Buckmaster waded downstream again leaving his team to resume the search. When they finally arrived at the spot where the stream disappeared, Buckmaster looked at the map and found that they were not far from the road. The stream had gradually curved back towards it from the deep woods where they had started. They had found no further marks either in the stream itself or on either side. They turned and walked away from the stream through groves of fir, hemlock pine, maple and oak. The land slowly rose and, as they walked to the top Buckmaster saw the road ahead through the trees. To his right and fronting the road was an old farmhouse. Perhaps its owner had seen or heard something. Someone had to have either transported or driven an all-terrain vehicle through the woods to the stream. That would have made noise, particularly at night when there would be few if any competing sounds.

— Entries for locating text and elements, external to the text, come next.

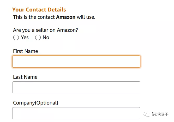Focus the First Name input field
This screenshot has width=174, height=122.
[x=76, y=62]
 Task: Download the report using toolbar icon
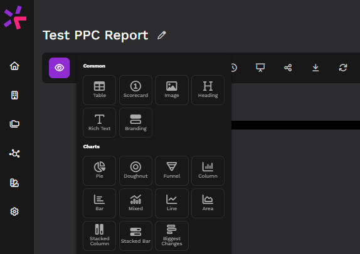[x=315, y=68]
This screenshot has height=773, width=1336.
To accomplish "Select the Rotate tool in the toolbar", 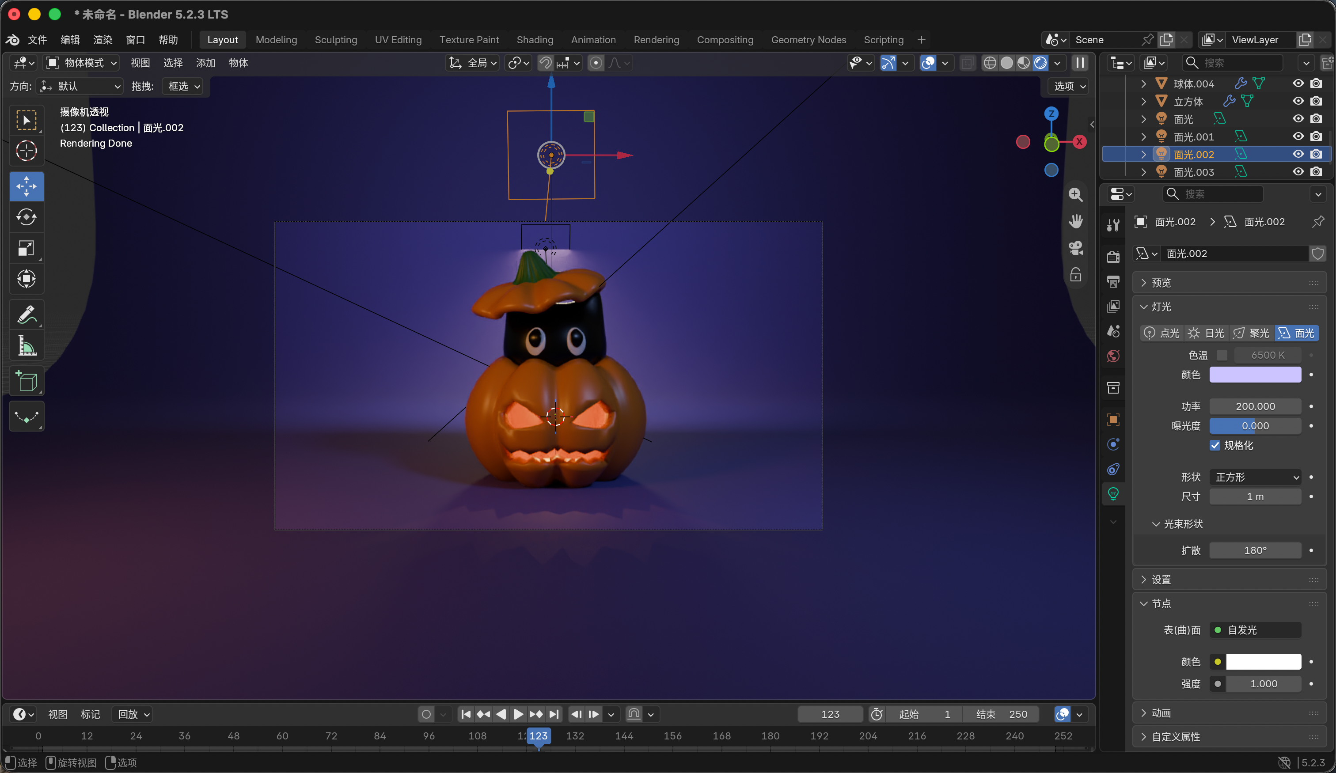I will [x=27, y=217].
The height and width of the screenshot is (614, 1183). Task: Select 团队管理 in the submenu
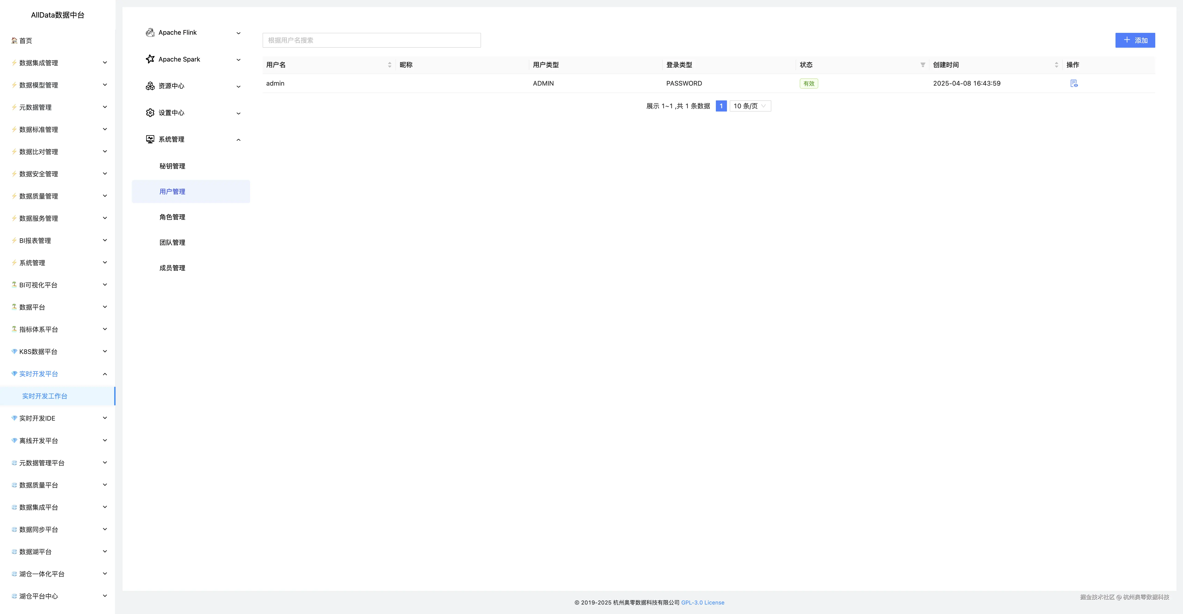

The house was old and poorly maintained. The white paint was peeling and, in some areas had completely disappeared leaving the wood underneath gray and warped. The roof over the front porch sagged. On one of the front windows a pane of glass was broken and a piece of material had been stuffed in the hole. The front yard was a weed collector’s wet dream with overgrown bushes and a gre
en vine that threatening to take over the little porch. A dirt driveway led from the street to the rear of the house where there was a shed that looked as if it would collapse at any moment. Buckmaster looked inside but there was no vehicle that could have been used on the stream bed but only an old Ford pickup with the rear fender falling off and tied in place.

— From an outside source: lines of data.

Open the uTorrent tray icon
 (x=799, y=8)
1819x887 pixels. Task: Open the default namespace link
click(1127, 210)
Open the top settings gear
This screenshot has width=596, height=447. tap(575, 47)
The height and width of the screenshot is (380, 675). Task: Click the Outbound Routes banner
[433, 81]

He knocked and stood there on the porch for a minute but there was no answer. He knocked again and this time the torn curtain on the left front window stirred slightly. “Open the door,” Buckmaster called. “This is the sheriff. Just need to ask a few questions.” Again, there was no answer. “If I have to come back you’re not going to like the result,” he called out again. “We can talk out here on the porch if you like. He was answered by silence and was turning to go back to his team in the department’s four-wheeler parked on the shoulder in front of the house when there was the sound of bolts and chains rattling and the door opened a crack.
The man who peered out at Buckmaster might have been fifty or seventy years old. His head was completely bald, and he had a salt-and-pepper beard that hung down to his chest. “Yeah?”